Это был объем работ, который мог себе позволить любой водитель порта, любой крановщик или лоцман. Разве что качество материалов на участке Гущина было лучше, чем у других, гораздо лучше. Ну, да это мало кто мог заметить. В обстановке всеобщего и повального воровства на подобные мелочи вообще никто не обращал внимания.
Главное было в другом: Гущин не выделялся ни в чем – ни машиной, ни одеждой, ни образом жизни. Он не сменил мебель, у него даже телевизор остался прежним – громадный, полированный, почти в центнер весом, не то «Электрон», не то «Горизонт». Картинки он давал бледноватые, но все-таки цветные, а вот звук был вполне приличным, и это Гущина устраивало.
Гущин был явно опытнее прочих. Понимал – то, что происходит, долго продолжаться не может. Потихоньку купил сыну квартиру в Москве, большую удобную квартиру. Потом присмотрел квартиру дочери, тоже хорошую, потом себе, жене. Отремонтировал все четыре и сдал внаем. Деньги вроде небольшие, две-три тысячи долларов в месяц, но постоянные, законные, чистые деньги. О них он мог отчитаться перед каждым желающим инспектором.
Но, как говорится, и на старуху бывает проруха.

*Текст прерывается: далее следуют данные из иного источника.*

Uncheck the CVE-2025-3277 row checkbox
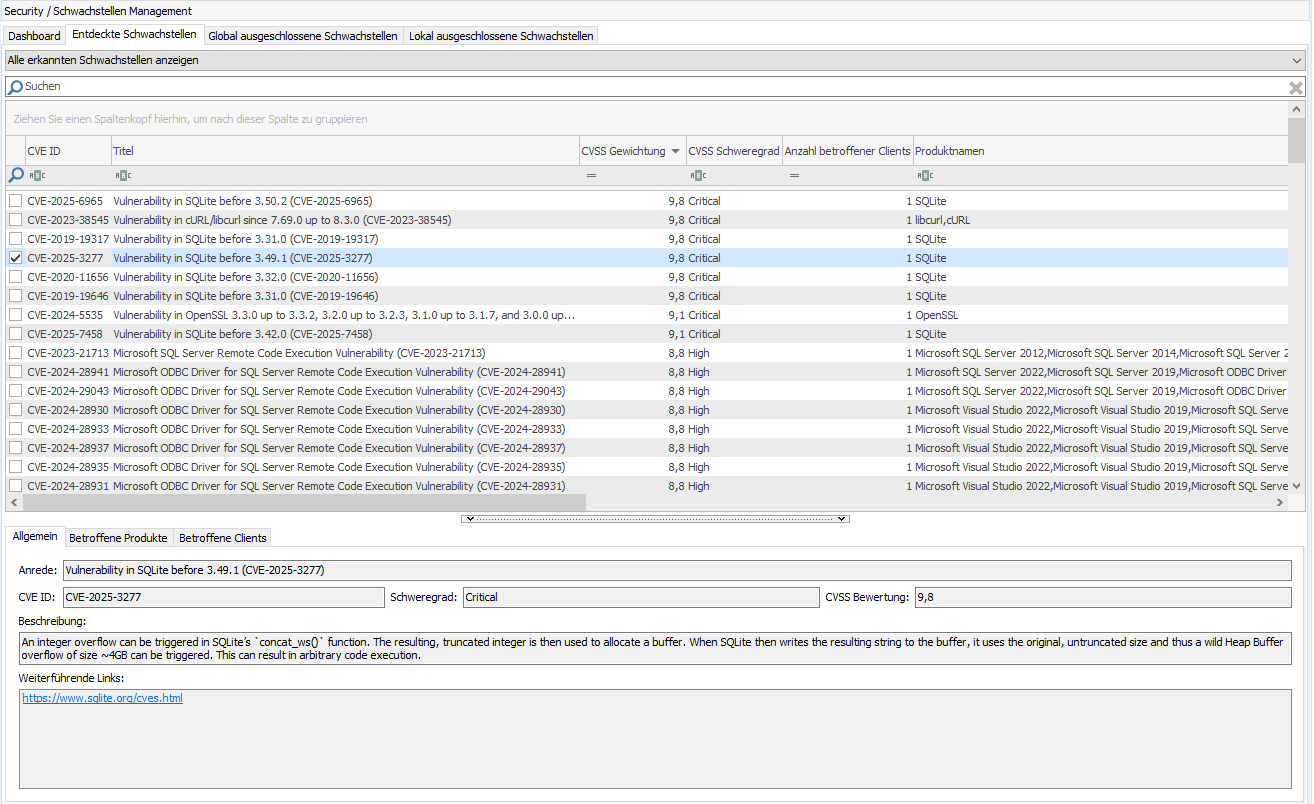This screenshot has width=1314, height=804. pyautogui.click(x=16, y=258)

Нашлись люди, которых не ввели в заблуждение ни замызганный «жигуленок», ни старый телевизор, ни потрепанная одежонка, нашлись люди достаточно проницательные, чтобы понять истинное значение всей этой мишуры.

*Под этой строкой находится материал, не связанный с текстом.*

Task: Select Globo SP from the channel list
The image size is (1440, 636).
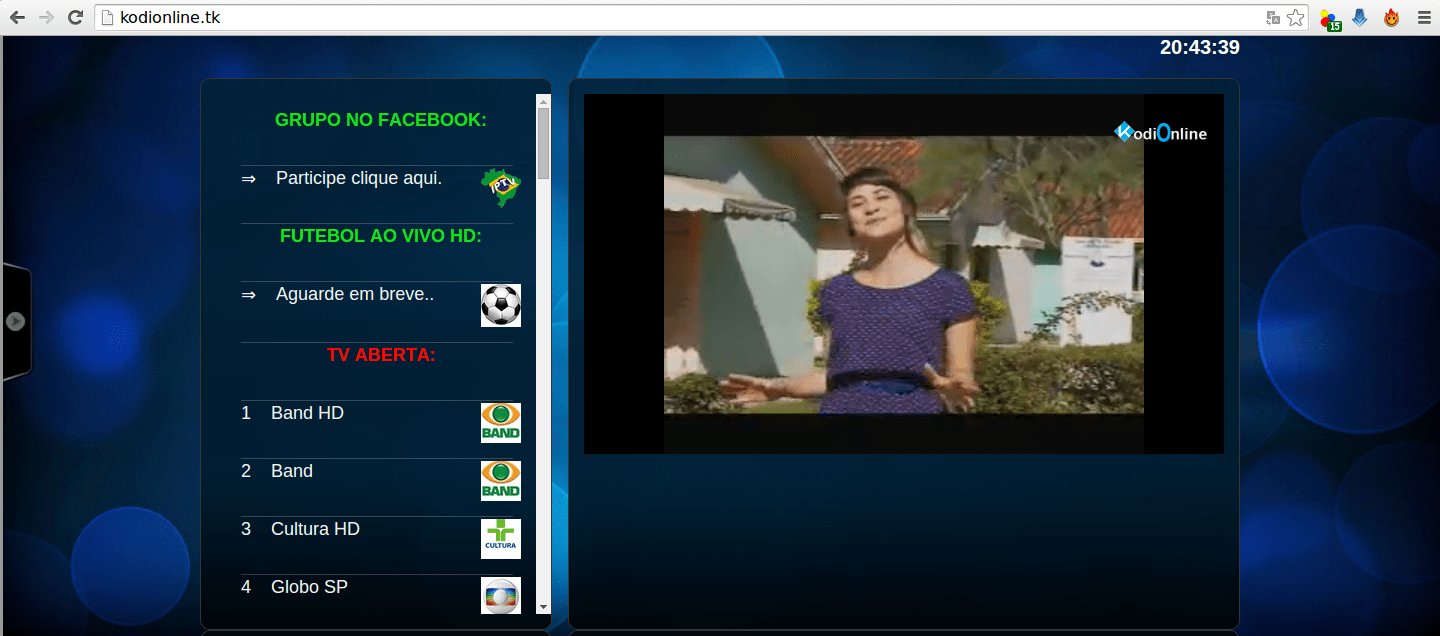Action: click(309, 587)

Настал как-то день, настал час, когда Гущин с улыбкой на устах появился перед человеком толстым, потным, красным и бесконечно доброжелательным.
Звали этого человека Курьянов Анатолий Анатольевич.

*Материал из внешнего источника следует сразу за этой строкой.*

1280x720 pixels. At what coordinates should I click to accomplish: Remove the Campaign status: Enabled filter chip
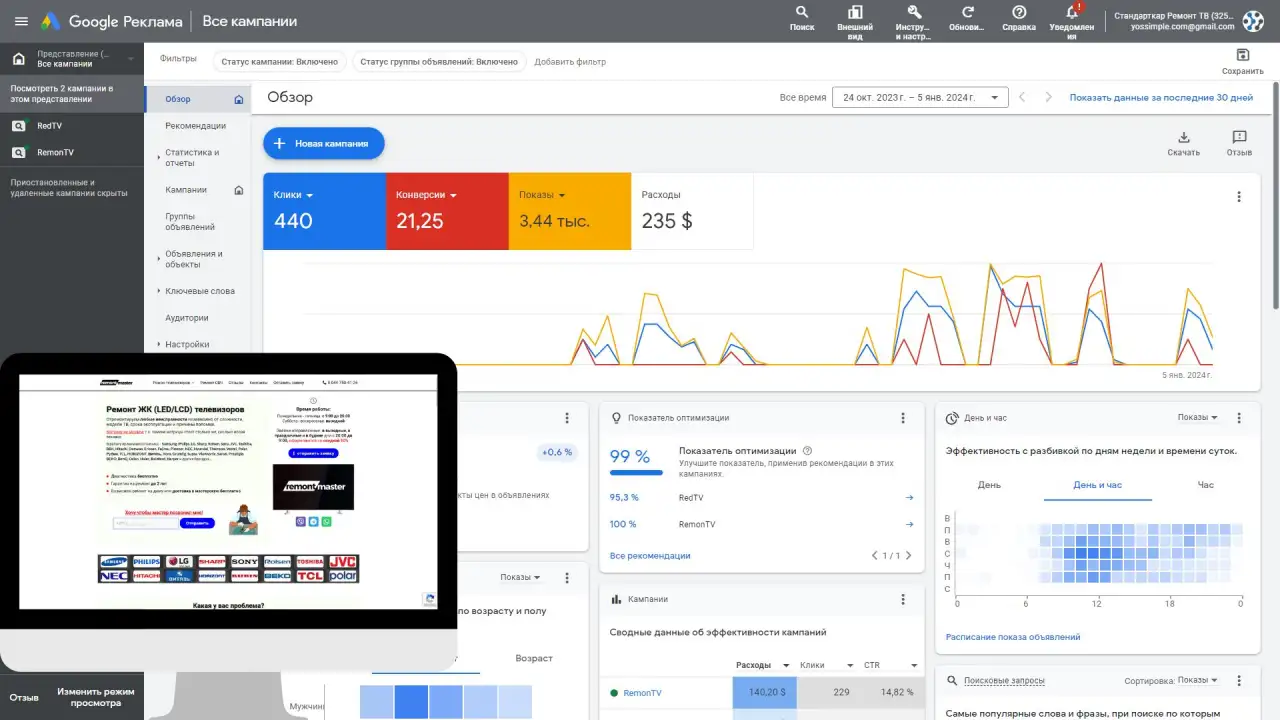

– Привет, Толя! – ввалился к нему Гущин с папочкой под мышкой, в пропыленных своих плетенках и с пузырями на коленях.
– А, Борис! – обрадовался Курьянов и, поднявшись всем своим тяжелым телом из-за стола, протянул Гущину ладонь жаркую и сильную. – Садись! С чем пожаловал?
– Да вот, пробегал мимо, дай, думаю, загляну к старому другу! Дай, думаю, узнаю, как живет-поживает!
– Правильно сделал, – одобрил Курьянов, который по должности был чуть повыше Гущина, не так чтобы очень, но все-таки повыше, и курьяновская подпись время от времени Гущину нужна была ну просто позарез. И Курьянов это знал. Более того, как выяснилось, прекрасно понимал происходящее. – Говорят, стройку затеял?
– Какая стройка, Толя! – воскликнул Гущин со всей искренностью, на которую был способен. А почему и не быть искренним, если стройка действительно пустяковая, не коттедж какой-нибудь на берегу моря, которых в новороссийских пригородах появилось несчетное количество. – Дорожку проложил из битого кирпича, крышу перекрыл, протекает крыша-то!
– Это плохо, – сказал, закручинившись, Курьянов. – Нельзя, чтобы крыша протекала. Крыша должна быть надежной, чтобы оберегала от всех жизненных невзгод и непогод.
Вроде и ничего особенного не сказал Курьянов, слова самые обычные, даже как бы и несамостоятельные – просто поддержал друга в разговоре, – стройка, дорожка, крыша. Но дохнуло холодком на Гущина, дохнуло, и он поначалу даже не мог понять, откуда, от каких слов старого доброго знакомого вдруг потянуло могильным холодом. И поначалу не мог сообразить, что такого сказал ему Курьянов. Гущин подавил в себе настороженность, сумел подавить, тем более что собеседник был все так же добродушен и улыбчив. И лишь через несколько дней, снова и снова прокручивая в памяти этот разговор, Гущин вышел все-таки на те слова, которые его насторожили в кабинете. Курьянов несколько раз повторил слово «крыша», со значением повторил, связал с жизненными невзгодами. Но и тогда, через несколько дней, Гущин лишь упрекнул себя в излишней подозрительности и успокоился.